Owning a business or working as a freelancer or independent contractor can be a terrific experience. You don’t report to a boss, for the most part, but you do have the added responsibility of covering any costs a business usually would if you were a company employee. Luckily, you can claim some of these expenses, such as car insurance, as a deduction on your tax return, which can save you a lot of money.
In this article, Part 1 discusses the two ways in which you can deduct your car insurance on your taxes. Part 2 explores the situations in which you can claim car insurance as a tax deduction.
Part 1 of 2: How to calculate auto expense deductions
When claiming auto expenses as a deduction, you have two ways of doing so.
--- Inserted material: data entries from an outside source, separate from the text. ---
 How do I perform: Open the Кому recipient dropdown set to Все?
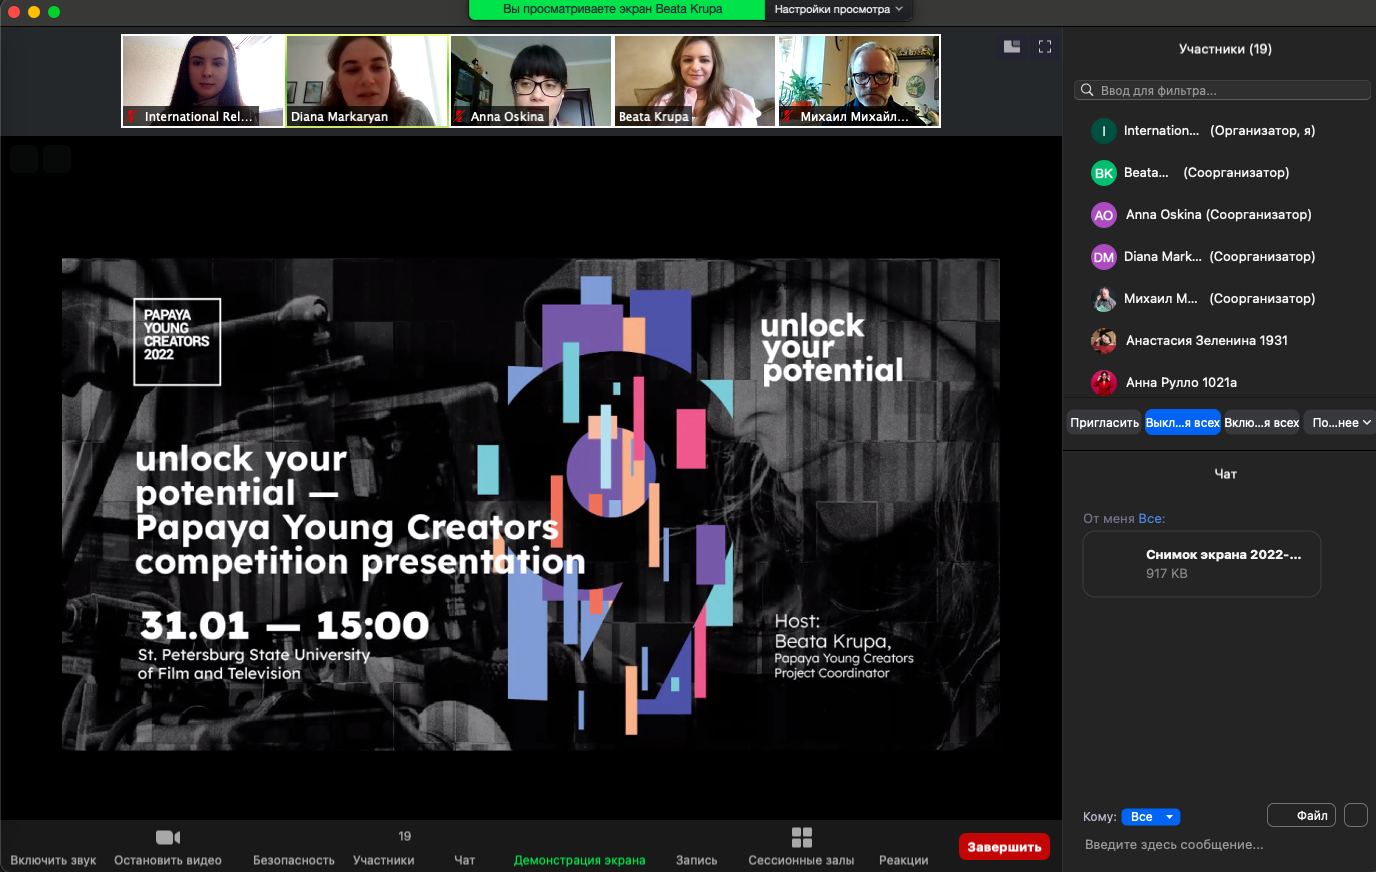click(1150, 817)
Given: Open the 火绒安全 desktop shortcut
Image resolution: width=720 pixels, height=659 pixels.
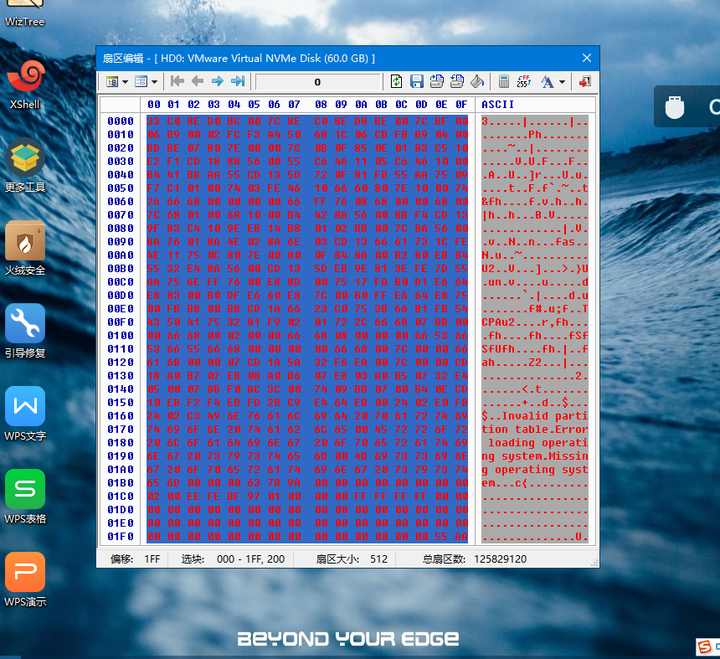Looking at the screenshot, I should click(x=26, y=249).
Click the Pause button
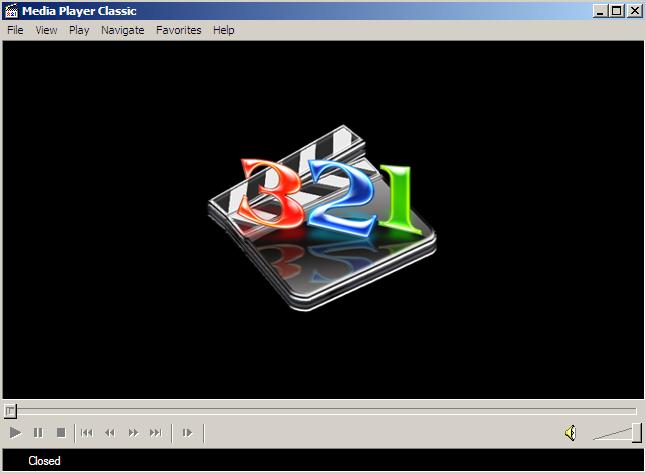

In fact, the Internal Revenue Service (IRS) recommends tax payers figure their deduction both ways and take the deduction that gives them the biggest benefit.
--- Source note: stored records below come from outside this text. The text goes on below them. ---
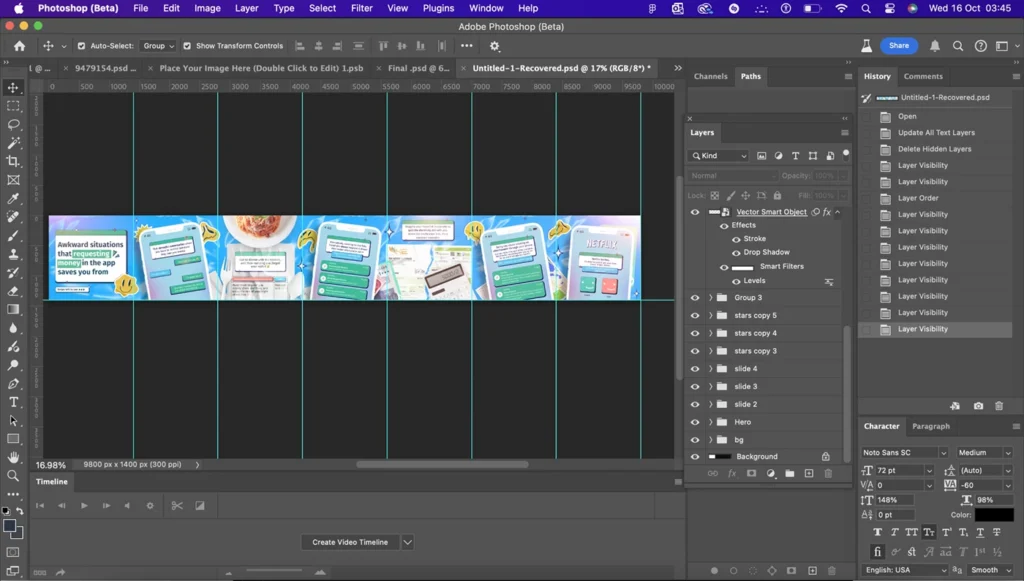Screen dimensions: 1024x581
Task: Select the Crop tool
Action: coord(13,161)
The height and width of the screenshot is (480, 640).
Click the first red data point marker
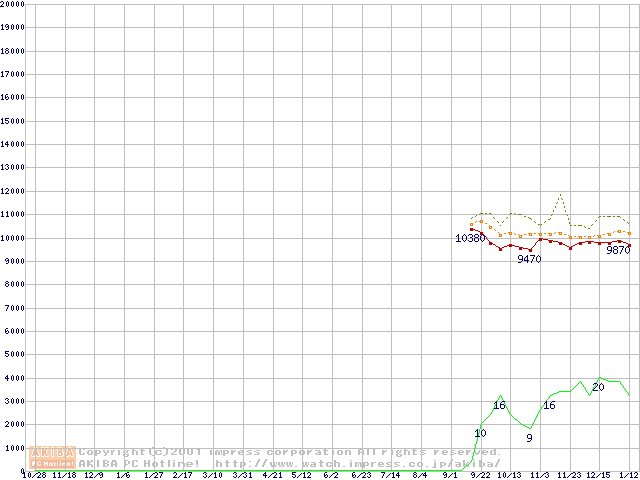pos(471,230)
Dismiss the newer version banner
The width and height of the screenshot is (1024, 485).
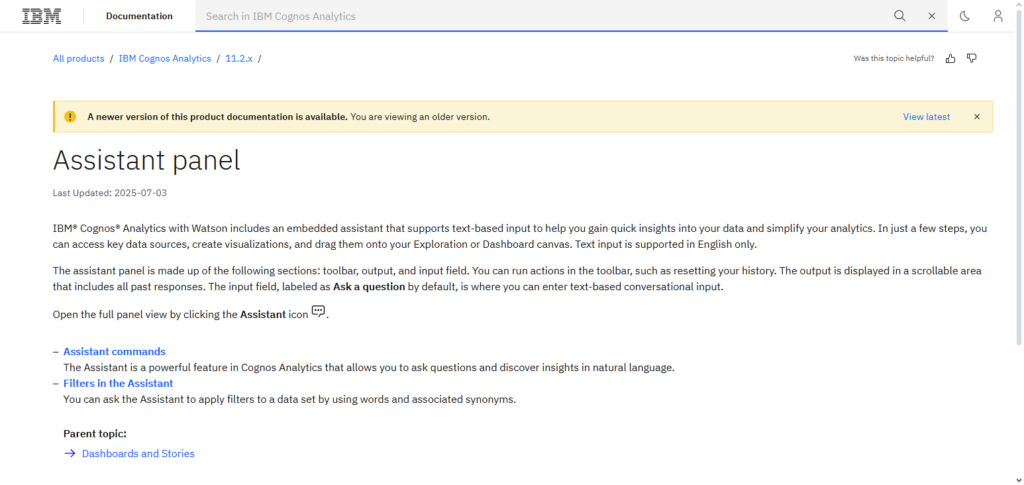tap(977, 117)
The two ways of claiming a deduction include:
Standard deduction: Claiming a standard deduction represents the first, and probably easiest, way to claim a car insurance deduction on your taxes. While easier, this deduction only takes into account the mileage driven, multiplying the number of business miles by a certain rate. It does not allow you to claim any part of your car insurance as a deduction.
Detailed deduction: Taking a detailed deduction allows you to deduct other expenses associated with your car, including insurance premiums. With this method, you would take the amount of business miles driven as a percentage of total use of your car for the year and apply that percentage to expenses, such as insurance premiums.
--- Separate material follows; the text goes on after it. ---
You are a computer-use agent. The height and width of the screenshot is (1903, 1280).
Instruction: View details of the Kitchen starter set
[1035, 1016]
So, if you spent 60% of your miles in your car going from customer to customer, then you could claim 60% of your car insurance premiums as a tax deduction. Commuting to and from work do not count in this calculation, and neither do any expenses paid for tolls and parking while commuting.
Part 2 of 2: When is your car insurance tax deductible?
Determining if you qualify is the first step in claiming your car insurance as a tax deduction. The section below covers the different types of scenarios in more detail.
As a business owner: As an owner of your own business, you can claim certain expenses related to your business on your taxes as a deduction. If you use your car for company business or travel, the expenses from this count as a deduction, with the percentage of miles used for business travel determining the percent of your car insurance that you can claim. The only stipulation in this scenario is that the first and last trip of the day are considered commuting, and thus are not included in your business miles calculation.
As a contractor or freelancer: Like business owners, contractors and freelancers can also claim the percentage of miles they devote to business as a tax deduction. So, if you drive 12,000 miles a year and 6,000 miles are business related, then you can claim 50% of your car insurance premiums as a tax deduction.
As a W2 or salaried employee: Even if you work full-time for a company, you might qualify for a deduction if you use your personal vehicle to do tasks associated with your work.
You can only do so if your employer does not reimburse you for the miles you drive in association with your job. So, if 20% of your driving per year is associated with work and your company does not reimburse you for this, you can claim 20% of your car insurance premiums as a tax deduction.
Remember, though, you cannot count your commute to and from your workplace as a part of this deduction.
While owning your own business, working from home, and working away from the office can give you a sense of freedom, it does comes with its own downside in the form of extra expenses associated with your car. Fortunately, you can claim some or all of your car insurance premiums as a tax deduction if you use your car to do business. When claiming a deduction, make sure to use the deduction that benefits you the most as described above.